EXCERPT TO READ ::
Ten days: how we imagine climate change

This decade has been called the “critical decade” for action on climate change. Decisions that we make in the years up to 2020 will determine the severity of climate change, and the impact it will have on society.

But communicating the urgency of climate change has proved problematic, for two reasons. First, the very existence of climate change has been regressively reconstructed as a pseudo “debate” in much of our mainstream media, and secondly, those who live in cities are so sheltered from its reality.

Second, imagining climate change is so difficult for those who live in cities. We are disconnected from experiencing it by our built and virtual environments. Our cars, our homes, climate control, the private comforts that we take for granted, allow us to bunker-in and not have to worry about what even the weather is doing, let alone climate.

Our culture of speed and “instantaneous time” also makes it difficult to imagine the incremental reality of climate change. Increasingly we are time-poor, living in a perpetual present which demands that we forever accelerate our behaviour. Speed is equated with efficiency, and our busy-ness demands that we should “find” time for leisure.

Unless you are a gardener, instantaneous time makes it so much harder for city people to imagine climate change, unlike people who live on the land, or by the oceans, or are from cultures with strong memories of the past. For these people, even small changes, like shortening seasons or climate shifting polewards along with species of fish, plants and insects are more likely to be noticed.

But for people, urban and rural, more imperceptible is a paradox that is at the core of dangerous climate change.

WORK TO COMPLETE ::
A - State how many lines of the records contain the word "coordinates". Give only the number.
B - Carry the article above on imagining climate change forward, starting right after its last sentence.

INPUT FOR THIS TASK ::
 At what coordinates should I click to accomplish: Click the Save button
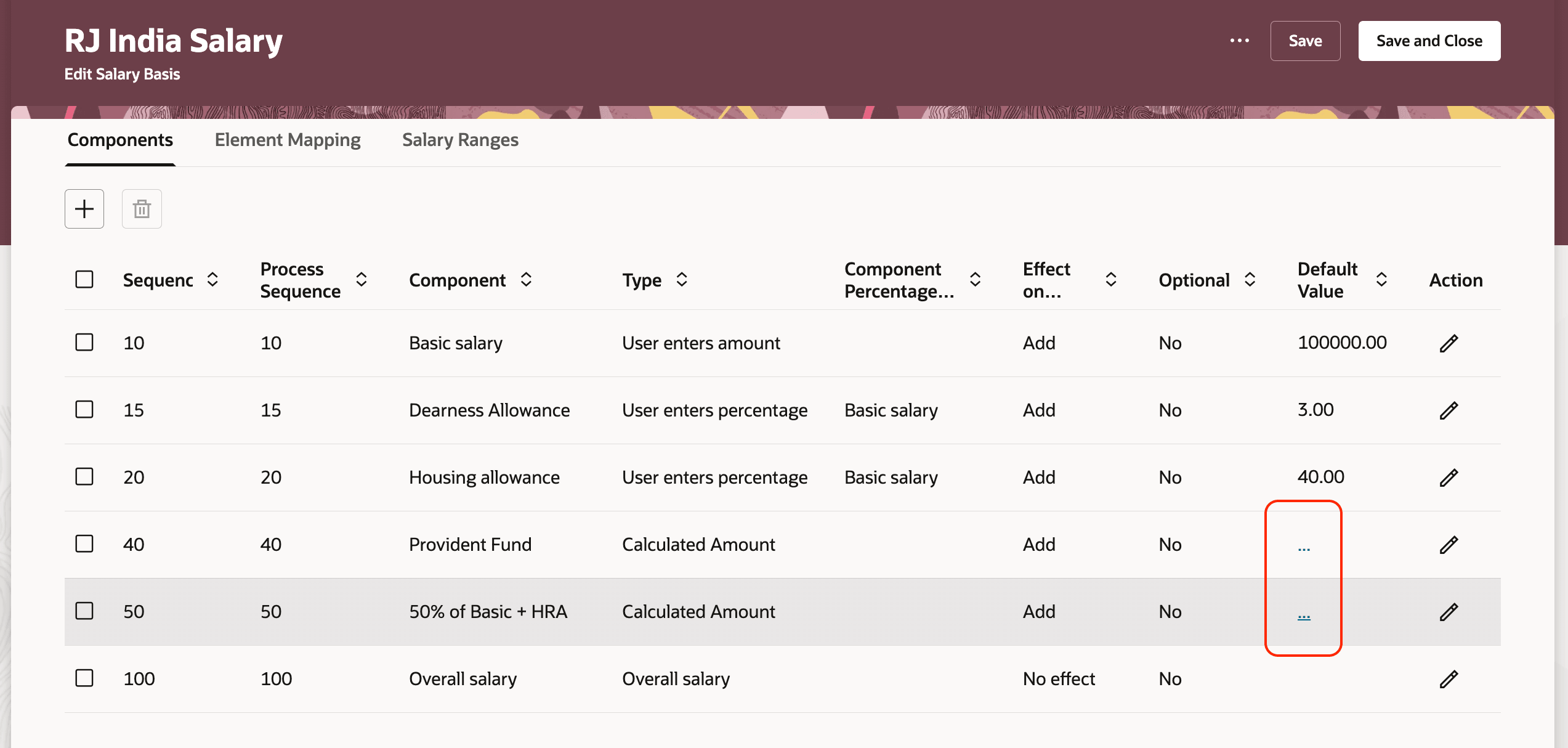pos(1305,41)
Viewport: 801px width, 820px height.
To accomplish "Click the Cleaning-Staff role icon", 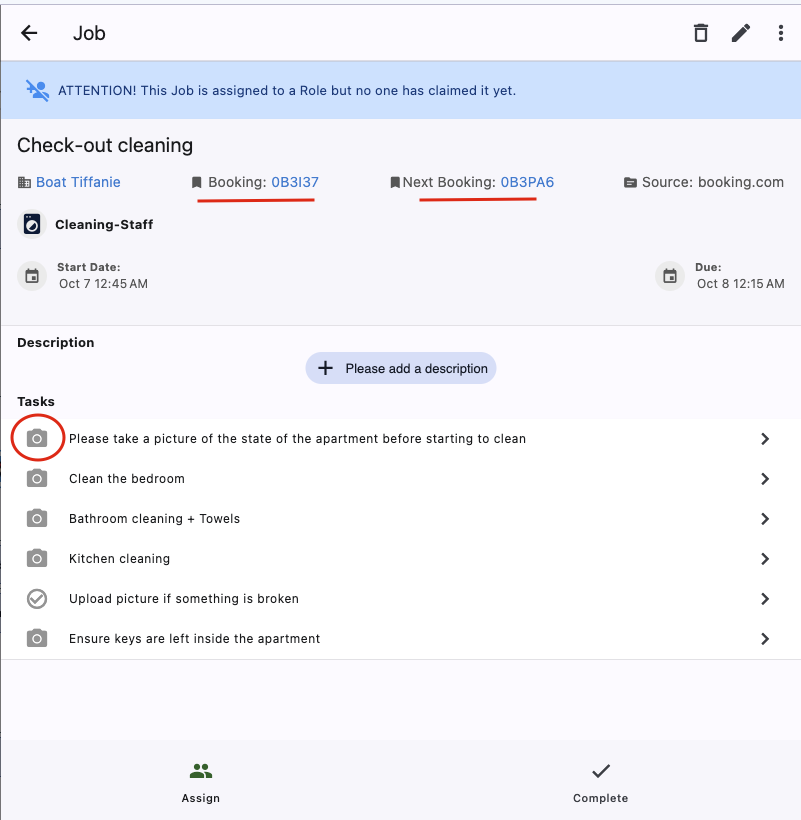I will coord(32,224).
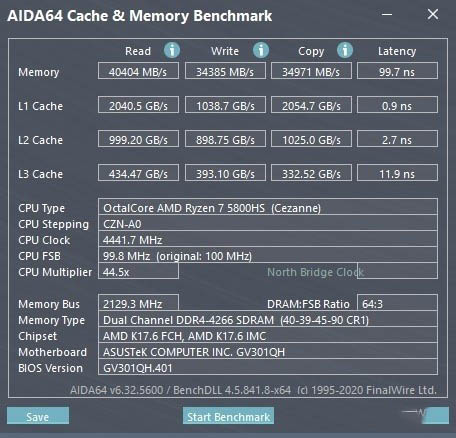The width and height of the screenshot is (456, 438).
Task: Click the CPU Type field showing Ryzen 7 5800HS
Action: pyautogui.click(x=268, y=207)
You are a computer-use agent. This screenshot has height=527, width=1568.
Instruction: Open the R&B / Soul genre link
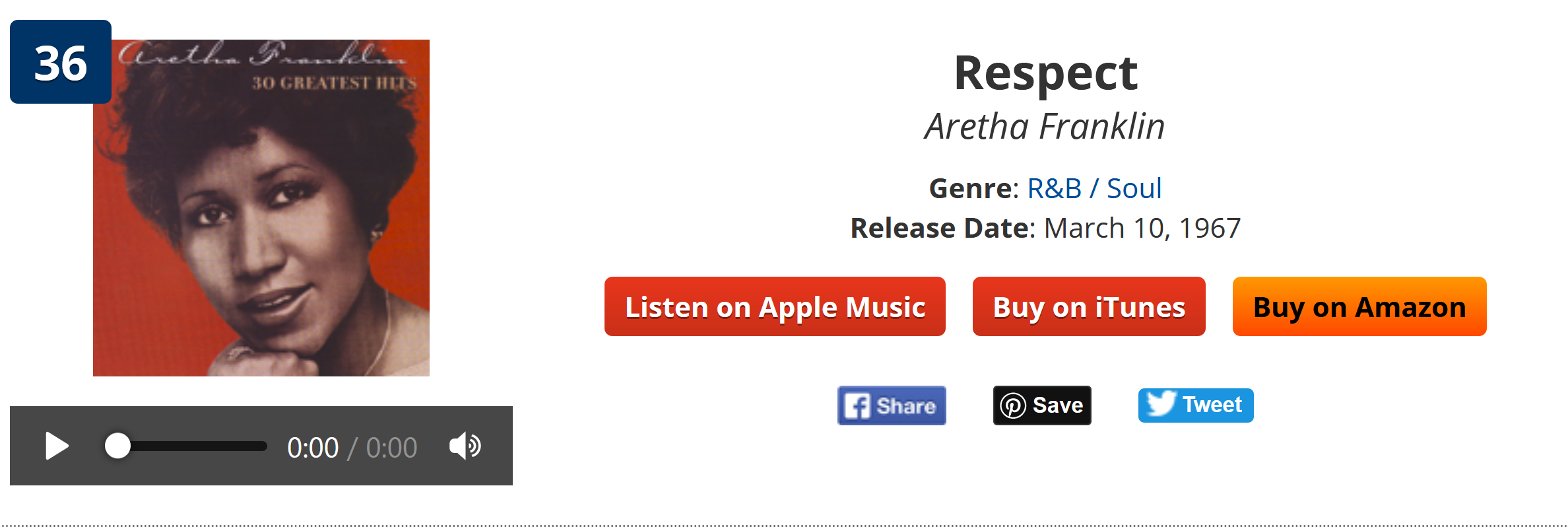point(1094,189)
* * *
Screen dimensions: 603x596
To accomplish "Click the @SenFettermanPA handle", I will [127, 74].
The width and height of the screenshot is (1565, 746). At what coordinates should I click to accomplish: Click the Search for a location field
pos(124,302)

ANSWERS TO EACH TASK ::
A - 2

B -
It is that, at any given moment, the magnitude of climate change is greatly under-estimated. This is because of the industrial emissions of aerosol particles – a human-made “albedo” which reflects solar radiation away from the earth.

Just how much these aerosols (as opposed to natural albedo like reflective icesheets, glaciers and volcanic ash) are masking the warming that would otherwise be happening isn’t entirely known yet. Complicating the forecasts is that albedo aerosols co-exist with black aerosols, such as diesel emissions which increase global warming.

A satellite mission designed to measure albedo, known as the “glory mission” failed to reach its orbit in 2011, and NASA has not been able to follow it up since. In the meantime, forecasting based on observation is still very accurate, but what we don’t know precisely is how much more warming we would get without the aerosols.

Fossil fuels may emit CO2, but they also emit aerosols. Flickr/Jamie_Potter

Estimates based on a combination of scanning, and meteorological laboratory tests suggests the influence could be as much as 50% mitigation.

So herein lies the problem. Let’s suppose all emissions were to stop tomorrow … what would happen?

According to a 2009 peer-reviewed paper on carbon residence times by leading climate researchers, global warming would continue to increase because current levels of CO2 will stay in the atmosphere for hundreds of years, even with the ability of plants to recover much of that carbon.

The residence time of the carbon has already committed us to warming approaching 2C, which would certainly be surpassed if greenhouse gases continue at current or greater levels.

But here’s the twist.

If all emissions were to stop tomorrow, so would the output of those human-made aerosols reflecting radiation back into space. These aerosols have a residence time in the atmosphere of just ten days, meaning that after just ten days it would be like increasing CO2 emissions by 50%. It kind of makes reducing CO2 emissions to 5% off 2000 levels by 2020 seem rather pathetic.

Ten days, a time-horizon that people in the city should be able to relate to.

If this were to happen, the likelihood of the positive feedbacks that are triggered by warming, such as more abundant water vapour, natural albedo loss (like melting ice an glaciers), extensive firestorms, and methane pulses, would be greatly enhanced.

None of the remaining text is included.